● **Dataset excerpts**

BEGIN

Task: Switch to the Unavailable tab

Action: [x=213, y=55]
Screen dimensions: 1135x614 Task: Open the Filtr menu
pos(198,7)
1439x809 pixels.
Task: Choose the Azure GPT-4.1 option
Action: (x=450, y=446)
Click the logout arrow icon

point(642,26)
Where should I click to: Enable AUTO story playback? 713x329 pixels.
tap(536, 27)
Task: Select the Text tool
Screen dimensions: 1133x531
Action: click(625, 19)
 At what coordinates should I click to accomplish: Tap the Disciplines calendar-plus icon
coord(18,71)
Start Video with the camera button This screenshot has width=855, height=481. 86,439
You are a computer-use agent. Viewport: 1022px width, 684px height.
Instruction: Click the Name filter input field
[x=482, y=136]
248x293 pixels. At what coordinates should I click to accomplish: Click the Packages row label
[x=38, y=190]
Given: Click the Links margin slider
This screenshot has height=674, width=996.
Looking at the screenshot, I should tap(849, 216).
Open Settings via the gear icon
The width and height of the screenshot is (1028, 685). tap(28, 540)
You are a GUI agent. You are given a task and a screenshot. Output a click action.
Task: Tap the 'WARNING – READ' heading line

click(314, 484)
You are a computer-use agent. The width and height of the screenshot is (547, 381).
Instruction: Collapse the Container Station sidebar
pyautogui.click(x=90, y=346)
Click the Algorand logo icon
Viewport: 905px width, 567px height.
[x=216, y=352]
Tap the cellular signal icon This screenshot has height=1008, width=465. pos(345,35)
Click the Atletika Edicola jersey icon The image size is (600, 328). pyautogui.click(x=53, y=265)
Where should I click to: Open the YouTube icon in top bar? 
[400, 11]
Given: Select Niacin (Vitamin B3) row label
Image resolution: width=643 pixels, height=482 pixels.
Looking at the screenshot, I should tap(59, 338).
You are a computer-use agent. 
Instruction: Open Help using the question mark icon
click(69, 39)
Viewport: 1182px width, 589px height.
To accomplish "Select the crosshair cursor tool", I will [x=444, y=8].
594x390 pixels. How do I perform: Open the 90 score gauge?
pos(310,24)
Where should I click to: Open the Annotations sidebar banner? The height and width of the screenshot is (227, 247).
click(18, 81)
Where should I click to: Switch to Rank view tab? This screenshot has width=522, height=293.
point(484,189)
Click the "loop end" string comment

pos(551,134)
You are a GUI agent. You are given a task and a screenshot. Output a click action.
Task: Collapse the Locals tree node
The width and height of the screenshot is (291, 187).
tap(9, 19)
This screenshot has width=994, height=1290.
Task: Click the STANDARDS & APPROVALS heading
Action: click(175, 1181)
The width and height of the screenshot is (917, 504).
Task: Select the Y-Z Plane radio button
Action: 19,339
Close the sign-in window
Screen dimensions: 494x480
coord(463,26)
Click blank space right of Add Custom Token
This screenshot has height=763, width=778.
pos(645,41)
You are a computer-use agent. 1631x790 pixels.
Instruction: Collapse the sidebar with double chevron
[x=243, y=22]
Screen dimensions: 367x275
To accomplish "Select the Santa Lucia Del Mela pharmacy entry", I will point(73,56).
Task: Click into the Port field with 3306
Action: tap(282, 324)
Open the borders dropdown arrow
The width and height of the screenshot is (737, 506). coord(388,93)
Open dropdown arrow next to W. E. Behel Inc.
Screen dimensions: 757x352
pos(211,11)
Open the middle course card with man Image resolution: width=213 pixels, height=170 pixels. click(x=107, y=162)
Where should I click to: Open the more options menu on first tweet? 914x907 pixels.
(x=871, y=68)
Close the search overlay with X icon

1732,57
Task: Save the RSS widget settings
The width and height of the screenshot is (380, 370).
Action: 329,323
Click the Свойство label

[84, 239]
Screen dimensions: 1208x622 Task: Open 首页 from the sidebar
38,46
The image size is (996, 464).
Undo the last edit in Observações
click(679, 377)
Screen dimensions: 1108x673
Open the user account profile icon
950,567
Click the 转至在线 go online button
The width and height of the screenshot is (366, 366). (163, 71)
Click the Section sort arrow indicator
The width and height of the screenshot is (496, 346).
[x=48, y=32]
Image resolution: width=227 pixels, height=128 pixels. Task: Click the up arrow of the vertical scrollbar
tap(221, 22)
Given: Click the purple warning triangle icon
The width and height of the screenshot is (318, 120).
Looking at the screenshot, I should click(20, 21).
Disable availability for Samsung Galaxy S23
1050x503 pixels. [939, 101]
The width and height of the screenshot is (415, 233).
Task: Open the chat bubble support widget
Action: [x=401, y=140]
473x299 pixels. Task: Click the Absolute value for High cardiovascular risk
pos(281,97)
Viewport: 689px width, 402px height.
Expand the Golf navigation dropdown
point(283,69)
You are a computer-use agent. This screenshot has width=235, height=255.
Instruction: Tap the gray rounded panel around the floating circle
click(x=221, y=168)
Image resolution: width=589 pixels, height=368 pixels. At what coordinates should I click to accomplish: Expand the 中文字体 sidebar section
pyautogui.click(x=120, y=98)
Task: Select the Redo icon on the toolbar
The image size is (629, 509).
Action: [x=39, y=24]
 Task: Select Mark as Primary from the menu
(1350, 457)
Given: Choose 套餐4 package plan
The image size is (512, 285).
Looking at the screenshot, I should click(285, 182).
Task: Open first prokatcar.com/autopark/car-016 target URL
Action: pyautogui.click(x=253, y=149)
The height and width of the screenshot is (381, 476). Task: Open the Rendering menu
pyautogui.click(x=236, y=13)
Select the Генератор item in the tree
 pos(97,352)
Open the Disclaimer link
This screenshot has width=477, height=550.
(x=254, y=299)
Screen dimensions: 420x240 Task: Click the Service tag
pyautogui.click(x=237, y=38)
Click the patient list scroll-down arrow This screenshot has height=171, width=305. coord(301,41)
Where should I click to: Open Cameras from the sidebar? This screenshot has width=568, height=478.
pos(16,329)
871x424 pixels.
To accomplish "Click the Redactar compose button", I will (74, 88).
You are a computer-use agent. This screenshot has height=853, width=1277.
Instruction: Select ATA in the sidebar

END

● **REQUIREMENT**
Write the records out again. Each one must match exactly.

● **RESULT OF THIS TASK**
Task: Switch to the Unavailable tab

Action: [x=213, y=55]
Screen dimensions: 1135x614 Task: Open the Filtr menu
pos(198,7)
1439x809 pixels.
Task: Choose the Azure GPT-4.1 option
Action: (x=450, y=446)
Click the logout arrow icon

point(642,26)
Where should I click to: Enable AUTO story playback? 713x329 pixels.
tap(536, 27)
Task: Select the Text tool
Screen dimensions: 1133x531
Action: click(625, 19)
 At what coordinates should I click to accomplish: Tap the Disciplines calendar-plus icon
coord(18,71)
Start Video with the camera button This screenshot has width=855, height=481. 86,439
You are a computer-use agent. Viewport: 1022px width, 684px height.
Instruction: Click the Name filter input field
[x=482, y=136]
248x293 pixels. At what coordinates should I click to accomplish: Click the Packages row label
[x=38, y=190]
Given: Click the Links margin slider
This screenshot has height=674, width=996.
Looking at the screenshot, I should tap(849, 216).
Open Settings via the gear icon
The width and height of the screenshot is (1028, 685). tap(28, 540)
You are a GUI agent. You are given a task and a screenshot. Output a click action.
Task: Tap the 'WARNING – READ' heading line

click(314, 484)
You are a computer-use agent. The width and height of the screenshot is (547, 381).
Instruction: Collapse the Container Station sidebar
pyautogui.click(x=90, y=346)
Click the Algorand logo icon
Viewport: 905px width, 567px height.
[x=216, y=352]
Tap the cellular signal icon This screenshot has height=1008, width=465. pos(345,35)
Click the Atletika Edicola jersey icon The image size is (600, 328). pyautogui.click(x=53, y=265)
Where should I click to: Open the YouTube icon in top bar? 
[400, 11]
Given: Select Niacin (Vitamin B3) row label
Image resolution: width=643 pixels, height=482 pixels.
Looking at the screenshot, I should tap(59, 338).
You are a computer-use agent. 
Instruction: Open Help using the question mark icon
click(69, 39)
Viewport: 1182px width, 589px height.
To accomplish "Select the crosshair cursor tool", I will [x=444, y=8].
594x390 pixels. How do I perform: Open the 90 score gauge?
pos(310,24)
Where should I click to: Open the Annotations sidebar banner? The height and width of the screenshot is (227, 247).
click(18, 81)
Where should I click to: Switch to Rank view tab? This screenshot has width=522, height=293.
point(484,189)
Click the "loop end" string comment

pos(551,134)
You are a GUI agent. You are given a task and a screenshot. Output a click action.
Task: Collapse the Locals tree node
The width and height of the screenshot is (291, 187).
tap(9, 19)
This screenshot has width=994, height=1290.
Task: Click the STANDARDS & APPROVALS heading
Action: click(175, 1181)
The width and height of the screenshot is (917, 504).
Task: Select the Y-Z Plane radio button
Action: 19,339
Close the sign-in window
Screen dimensions: 494x480
coord(463,26)
Click blank space right of Add Custom Token
This screenshot has height=763, width=778.
pos(645,41)
You are a computer-use agent. 1631x790 pixels.
Instruction: Collapse the sidebar with double chevron
[x=243, y=22]
Screen dimensions: 367x275
To accomplish "Select the Santa Lucia Del Mela pharmacy entry", I will point(73,56).
Task: Click into the Port field with 3306
Action: tap(282, 324)
Open the borders dropdown arrow
The width and height of the screenshot is (737, 506). coord(388,93)
Open dropdown arrow next to W. E. Behel Inc.
Screen dimensions: 757x352
pos(211,11)
Open the middle course card with man Image resolution: width=213 pixels, height=170 pixels. click(x=107, y=162)
Where should I click to: Open the more options menu on first tweet? 914x907 pixels.
(x=871, y=68)
Close the search overlay with X icon

1732,57
Task: Save the RSS widget settings
The width and height of the screenshot is (380, 370).
Action: 329,323
Click the Свойство label

[84, 239]
Screen dimensions: 1208x622 Task: Open 首页 from the sidebar
38,46
The image size is (996, 464).
Undo the last edit in Observações
click(679, 377)
Screen dimensions: 1108x673
Open the user account profile icon
950,567
Click the 转至在线 go online button
The width and height of the screenshot is (366, 366). (163, 71)
Click the Section sort arrow indicator
The width and height of the screenshot is (496, 346).
[x=48, y=32]
Image resolution: width=227 pixels, height=128 pixels. Task: Click the up arrow of the vertical scrollbar
tap(221, 22)
Given: Click the purple warning triangle icon
The width and height of the screenshot is (318, 120).
Looking at the screenshot, I should click(20, 21).
Disable availability for Samsung Galaxy S23
1050x503 pixels. [939, 101]
The width and height of the screenshot is (415, 233).
Task: Open the chat bubble support widget
Action: [x=401, y=140]
473x299 pixels. Task: Click the Absolute value for High cardiovascular risk
pos(281,97)
Viewport: 689px width, 402px height.
Expand the Golf navigation dropdown
point(283,69)
You are a computer-use agent. This screenshot has width=235, height=255.
Instruction: Tap the gray rounded panel around the floating circle
click(x=221, y=168)
Image resolution: width=589 pixels, height=368 pixels. At what coordinates should I click to accomplish: Expand the 中文字体 sidebar section
pyautogui.click(x=120, y=98)
Task: Select the Redo icon on the toolbar
The image size is (629, 509).
Action: [x=39, y=24]
 Task: Select Mark as Primary from the menu
(1350, 457)
Given: Choose 套餐4 package plan
The image size is (512, 285).
Looking at the screenshot, I should click(285, 182).
Task: Open first prokatcar.com/autopark/car-016 target URL
Action: pyautogui.click(x=253, y=149)
The height and width of the screenshot is (381, 476). Task: Open the Rendering menu
pyautogui.click(x=236, y=13)
Select the Генератор item in the tree
 pos(97,352)
Open the Disclaimer link
This screenshot has width=477, height=550.
(x=254, y=299)
Screen dimensions: 420x240 Task: Click the Service tag
pyautogui.click(x=237, y=38)
Click the patient list scroll-down arrow This screenshot has height=171, width=305. coord(301,41)
Where should I click to: Open Cameras from the sidebar? This screenshot has width=568, height=478.
pos(16,329)
871x424 pixels.
To accomplish "Click the Redactar compose button", I will (74, 88).
You are a computer-use agent. This screenshot has height=853, width=1277.
Instruction: Select ATA in the sidebar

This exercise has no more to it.